Le point sur le journalisme d’investigation en Roumanie avec Mihai Voinea, cofondateur et rédacteur en chef du média Recorder…
Comment le journalisme d’investigation évolue-t-il en Roumanie ?
Je voudrais d’abord mentionner que les journaux et la télévision couvrent plutôt bien l’actualité quotidienne. Mais ce journalisme davantage qualitatif auquel vous faites allusion, celui du temps long, avec des reportages et de l’analyse a beaucoup manqué. Heureusement, il renaît depuis sept, huit ans, par le biais de publications indépendantes comme Rise Project, Casa Jurnalistului, Să Fie Lumină et, bien sûr, Recorder. Il y a dix ans, le journalisme d’investigation était quasiment mort dans le pays. Je crois que les enquêtes de Gazeta Sporturilor après le drame du Colectiv, en octobre 2015, ont aussi contribué au changement ; qu’un quotidien sportif publie ce genre d’enquêtes, ça a été un déclic pour de nombreuses rédactions.* Pour autant, je crois qu’il y a une marge de progression concernant l’investigation en Roumanie. Après chaque enquête importante que l’on publie, nous recevons des centaines de messages de la part de gens qui, partout dans le pays, signalent de nouveaux sujets. Cela donne l’impression qu’il y a énormément de problèmes qui auraient besoin d’être fouillés et documentés par des journalistes.

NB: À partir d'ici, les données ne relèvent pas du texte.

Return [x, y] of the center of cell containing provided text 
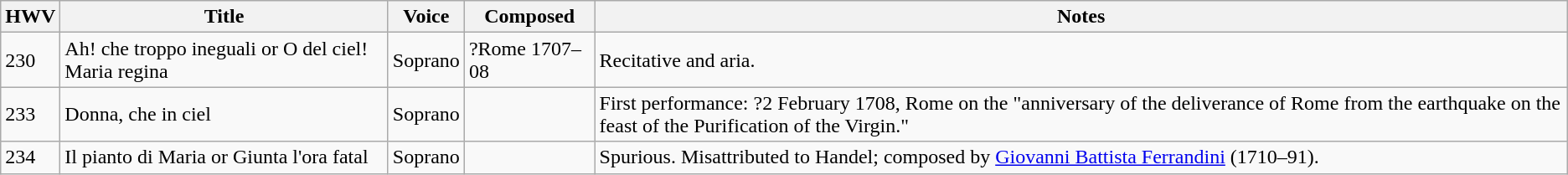
?Rome 1707–08 [529, 60]
Voice [426, 17]
Notes [1081, 17]
Spurious. Misattributed to Handel; composed by Giovanni Battista Ferrandini (1710–91). [1081, 157]
Il pianto di Maria or Giunta l'ora fatal [224, 157]
Donna, che in ciel [224, 114]
233 [30, 114]
HWV [30, 17]
234 [30, 157]
Recitative and aria. [1081, 60]
Ah! che troppo ineguali or O del ciel! Maria regina [224, 60]
Title [224, 17]
Composed [529, 17]
230 [30, 60]
Identify which cell holds the provided text, then report its [x, y] central coordinate. 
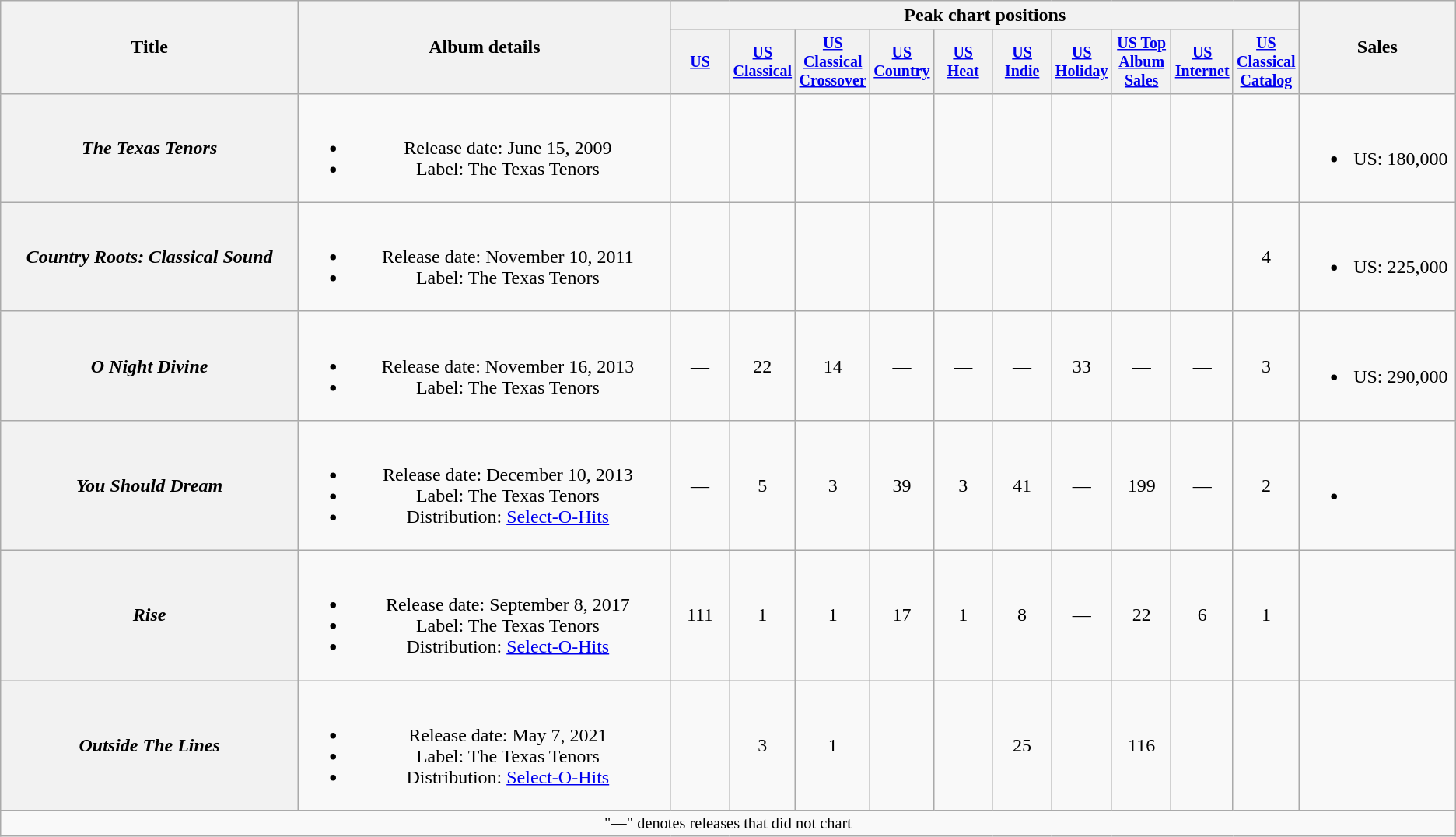
US: 225,000 [1377, 257]
6 [1202, 616]
Release date: November 10, 2011Label: The Texas Tenors [485, 257]
US Classical Catalog [1266, 62]
Release date: November 16, 2013Label: The Texas Tenors [485, 366]
US Internet [1202, 62]
2 [1266, 485]
116 [1142, 745]
US Indie [1022, 62]
Country Roots: Classical Sound [149, 257]
US Country [902, 62]
199 [1142, 485]
US Classical [762, 62]
O Night Divine [149, 366]
25 [1022, 745]
14 [833, 366]
8 [1022, 616]
Peak chart positions [985, 16]
41 [1022, 485]
US Top Album Sales [1142, 62]
Sales [1377, 47]
US Heat [963, 62]
Rise [149, 616]
Release date: June 15, 2009Label: The Texas Tenors [485, 148]
Title [149, 47]
5 [762, 485]
Release date: September 8, 2017Label: The Texas TenorsDistribution: Select-O-Hits [485, 616]
17 [902, 616]
Release date: December 10, 2013Label: The Texas TenorsDistribution: Select-O-Hits [485, 485]
4 [1266, 257]
"—" denotes releases that did not chart [728, 824]
You Should Dream [149, 485]
33 [1081, 366]
Outside The Lines [149, 745]
Album details [485, 47]
US Classical Crossover [833, 62]
US: 180,000 [1377, 148]
The Texas Tenors [149, 148]
Release date: May 7, 2021Label: The Texas TenorsDistribution: Select-O-Hits [485, 745]
39 [902, 485]
US [700, 62]
US Holiday [1081, 62]
US: 290,000 [1377, 366]
111 [700, 616]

* Sur ces enquêtes, lire nos deux précédents entretiens avec le journaliste Cătălin Tolontan et le réalisateur Alexander Nanau :
https://regard.ro/catalin-tolontan/
https://regard.ro/alexander-nanau/
Quels sont les sujets qui, selon vous, ne sont pas suffisamment explorés par les médias roumains ?
C’est difficile à dire. J’ai remarqué que les coupes illégales des forêts soulèvent un énorme intérêt de la part du public. On en parle, mais peut-être pas suffisamment. Même chose pour les problèmes liés au système de santé, à la construction d’infrastructures ou aux projets dans les zones rurales. Il y a beaucoup d’irrégularités, les gens nous interpellent et nous disent : « Venez enquêter chez nous, regardez ce qu’ils ont fait. » À mon sens, la progression de l’investigation va de pair avec cette progression de l’audience. Et petit à petit, un public plus nombreux, plus conscient, permettra de mieux financer le journalisme d’investigation.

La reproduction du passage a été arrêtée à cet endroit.